Copy every line below. Do not alter any of them.

- - - - -

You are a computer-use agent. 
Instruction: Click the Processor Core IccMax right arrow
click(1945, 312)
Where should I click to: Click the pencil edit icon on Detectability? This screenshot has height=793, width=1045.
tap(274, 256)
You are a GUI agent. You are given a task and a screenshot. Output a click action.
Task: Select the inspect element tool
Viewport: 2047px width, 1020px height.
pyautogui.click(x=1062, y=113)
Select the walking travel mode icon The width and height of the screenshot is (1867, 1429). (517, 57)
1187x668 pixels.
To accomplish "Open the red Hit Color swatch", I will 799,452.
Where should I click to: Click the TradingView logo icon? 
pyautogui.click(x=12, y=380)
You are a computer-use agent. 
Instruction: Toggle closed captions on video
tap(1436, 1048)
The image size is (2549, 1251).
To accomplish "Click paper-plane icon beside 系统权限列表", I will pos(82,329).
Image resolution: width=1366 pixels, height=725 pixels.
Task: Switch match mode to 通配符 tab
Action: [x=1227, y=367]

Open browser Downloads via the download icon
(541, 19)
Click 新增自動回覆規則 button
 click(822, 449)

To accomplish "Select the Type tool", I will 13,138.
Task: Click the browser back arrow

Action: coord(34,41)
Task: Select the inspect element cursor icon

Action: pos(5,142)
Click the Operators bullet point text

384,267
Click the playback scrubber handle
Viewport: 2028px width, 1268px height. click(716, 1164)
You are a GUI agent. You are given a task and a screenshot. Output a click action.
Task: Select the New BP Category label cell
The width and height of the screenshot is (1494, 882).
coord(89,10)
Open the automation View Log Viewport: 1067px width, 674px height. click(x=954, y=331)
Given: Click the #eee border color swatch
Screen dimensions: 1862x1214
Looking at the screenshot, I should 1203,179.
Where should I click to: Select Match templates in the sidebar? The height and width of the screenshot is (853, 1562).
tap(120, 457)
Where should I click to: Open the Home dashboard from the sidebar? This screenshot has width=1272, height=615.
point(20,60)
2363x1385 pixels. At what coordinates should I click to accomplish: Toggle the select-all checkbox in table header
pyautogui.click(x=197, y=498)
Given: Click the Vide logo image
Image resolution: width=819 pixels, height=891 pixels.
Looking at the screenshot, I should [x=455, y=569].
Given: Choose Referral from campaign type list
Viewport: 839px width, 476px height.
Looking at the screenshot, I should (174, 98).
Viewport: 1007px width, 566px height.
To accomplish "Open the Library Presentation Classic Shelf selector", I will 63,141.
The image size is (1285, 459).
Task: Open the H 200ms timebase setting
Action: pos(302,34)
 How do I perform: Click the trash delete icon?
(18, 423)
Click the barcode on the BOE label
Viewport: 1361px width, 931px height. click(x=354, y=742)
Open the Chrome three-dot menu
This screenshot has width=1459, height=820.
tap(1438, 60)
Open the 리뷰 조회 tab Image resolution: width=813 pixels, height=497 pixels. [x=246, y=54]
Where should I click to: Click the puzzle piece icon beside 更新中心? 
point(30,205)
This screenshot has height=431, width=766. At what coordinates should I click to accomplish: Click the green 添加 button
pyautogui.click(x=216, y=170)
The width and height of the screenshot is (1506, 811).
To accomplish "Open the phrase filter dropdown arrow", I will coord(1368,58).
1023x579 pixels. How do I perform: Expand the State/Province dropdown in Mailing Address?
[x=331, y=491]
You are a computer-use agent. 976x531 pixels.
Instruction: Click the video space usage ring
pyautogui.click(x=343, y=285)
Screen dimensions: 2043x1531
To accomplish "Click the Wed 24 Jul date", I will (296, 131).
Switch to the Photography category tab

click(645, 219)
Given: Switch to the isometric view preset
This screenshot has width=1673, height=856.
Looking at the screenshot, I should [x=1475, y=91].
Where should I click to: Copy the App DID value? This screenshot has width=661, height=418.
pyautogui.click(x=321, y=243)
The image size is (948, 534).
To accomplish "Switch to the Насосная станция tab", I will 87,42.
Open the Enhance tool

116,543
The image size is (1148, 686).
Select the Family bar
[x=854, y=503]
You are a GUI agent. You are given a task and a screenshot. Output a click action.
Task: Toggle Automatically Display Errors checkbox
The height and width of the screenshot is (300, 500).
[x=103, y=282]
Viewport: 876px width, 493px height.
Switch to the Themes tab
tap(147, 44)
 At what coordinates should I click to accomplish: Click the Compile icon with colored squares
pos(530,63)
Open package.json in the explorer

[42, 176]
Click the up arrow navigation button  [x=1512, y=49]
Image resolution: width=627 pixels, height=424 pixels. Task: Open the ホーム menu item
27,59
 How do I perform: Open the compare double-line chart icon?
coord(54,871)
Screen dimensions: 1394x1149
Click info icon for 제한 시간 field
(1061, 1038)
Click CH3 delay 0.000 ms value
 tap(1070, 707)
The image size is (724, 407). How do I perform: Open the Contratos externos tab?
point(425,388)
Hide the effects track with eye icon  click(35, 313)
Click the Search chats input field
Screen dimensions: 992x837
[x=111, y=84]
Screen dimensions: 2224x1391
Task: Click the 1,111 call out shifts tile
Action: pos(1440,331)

- - - - -

== Written solution ==
You are a computer-use agent. 
Instruction: Click the Processor Core IccMax right arrow
click(1945, 312)
Where should I click to: Click the pencil edit icon on Detectability? This screenshot has height=793, width=1045.
tap(274, 256)
You are a GUI agent. You are given a task and a screenshot. Output a click action.
Task: Select the inspect element tool
Viewport: 2047px width, 1020px height.
pyautogui.click(x=1062, y=113)
Select the walking travel mode icon The width and height of the screenshot is (1867, 1429). (517, 57)
1187x668 pixels.
To accomplish "Open the red Hit Color swatch", I will 799,452.
Where should I click to: Click the TradingView logo icon? 
pyautogui.click(x=12, y=380)
You are a computer-use agent. 
Instruction: Toggle closed captions on video
tap(1436, 1048)
The image size is (2549, 1251).
To accomplish "Click paper-plane icon beside 系统权限列表", I will pos(82,329).
Image resolution: width=1366 pixels, height=725 pixels.
Task: Switch match mode to 通配符 tab
Action: [x=1227, y=367]

Open browser Downloads via the download icon
(541, 19)
Click 新增自動回覆規則 button
 click(822, 449)

To accomplish "Select the Type tool", I will 13,138.
Task: Click the browser back arrow

Action: coord(34,41)
Task: Select the inspect element cursor icon

Action: pos(5,142)
Click the Operators bullet point text

384,267
Click the playback scrubber handle
Viewport: 2028px width, 1268px height. click(716, 1164)
You are a GUI agent. You are given a task and a screenshot. Output a click action.
Task: Select the New BP Category label cell
The width and height of the screenshot is (1494, 882).
coord(89,10)
Open the automation View Log Viewport: 1067px width, 674px height. click(x=954, y=331)
Given: Click the #eee border color swatch
Screen dimensions: 1862x1214
Looking at the screenshot, I should 1203,179.
Where should I click to: Select Match templates in the sidebar? The height and width of the screenshot is (853, 1562).
tap(120, 457)
Where should I click to: Open the Home dashboard from the sidebar? This screenshot has width=1272, height=615.
point(20,60)
2363x1385 pixels. At what coordinates should I click to accomplish: Toggle the select-all checkbox in table header
pyautogui.click(x=197, y=498)
Given: Click the Vide logo image
Image resolution: width=819 pixels, height=891 pixels.
Looking at the screenshot, I should [x=455, y=569].
Given: Choose Referral from campaign type list
Viewport: 839px width, 476px height.
Looking at the screenshot, I should (174, 98).
Viewport: 1007px width, 566px height.
To accomplish "Open the Library Presentation Classic Shelf selector", I will 63,141.
The image size is (1285, 459).
Task: Open the H 200ms timebase setting
Action: pos(302,34)
 How do I perform: Click the trash delete icon?
(18, 423)
Click the barcode on the BOE label
Viewport: 1361px width, 931px height. click(x=354, y=742)
Open the Chrome three-dot menu
This screenshot has width=1459, height=820.
tap(1438, 60)
Open the 리뷰 조회 tab Image resolution: width=813 pixels, height=497 pixels. [x=246, y=54]
Where should I click to: Click the puzzle piece icon beside 更新中心? 
point(30,205)
This screenshot has height=431, width=766. At what coordinates should I click to accomplish: Click the green 添加 button
pyautogui.click(x=216, y=170)
The width and height of the screenshot is (1506, 811).
To accomplish "Open the phrase filter dropdown arrow", I will coord(1368,58).
1023x579 pixels. How do I perform: Expand the State/Province dropdown in Mailing Address?
[x=331, y=491]
You are a computer-use agent. 976x531 pixels.
Instruction: Click the video space usage ring
pyautogui.click(x=343, y=285)
Screen dimensions: 2043x1531
To accomplish "Click the Wed 24 Jul date", I will (296, 131).
Switch to the Photography category tab

click(645, 219)
Given: Switch to the isometric view preset
This screenshot has width=1673, height=856.
Looking at the screenshot, I should [x=1475, y=91].
Where should I click to: Copy the App DID value? This screenshot has width=661, height=418.
pyautogui.click(x=321, y=243)
The image size is (948, 534).
To accomplish "Switch to the Насосная станция tab", I will 87,42.
Open the Enhance tool

116,543
The image size is (1148, 686).
Select the Family bar
[x=854, y=503]
You are a GUI agent. You are given a task and a screenshot. Output a click action.
Task: Toggle Automatically Display Errors checkbox
The height and width of the screenshot is (300, 500).
[x=103, y=282]
Viewport: 876px width, 493px height.
Switch to the Themes tab
tap(147, 44)
 At what coordinates should I click to accomplish: Click the Compile icon with colored squares
pos(530,63)
Open package.json in the explorer

[42, 176]
Click the up arrow navigation button  [x=1512, y=49]
Image resolution: width=627 pixels, height=424 pixels. Task: Open the ホーム menu item
27,59
 How do I perform: Open the compare double-line chart icon?
coord(54,871)
Screen dimensions: 1394x1149
Click info icon for 제한 시간 field
(1061, 1038)
Click CH3 delay 0.000 ms value
 tap(1070, 707)
The image size is (724, 407). How do I perform: Open the Contratos externos tab?
point(425,388)
Hide the effects track with eye icon  click(35, 313)
Click the Search chats input field
Screen dimensions: 992x837
[x=111, y=84]
Screen dimensions: 2224x1391
Task: Click the 1,111 call out shifts tile
Action: pos(1440,331)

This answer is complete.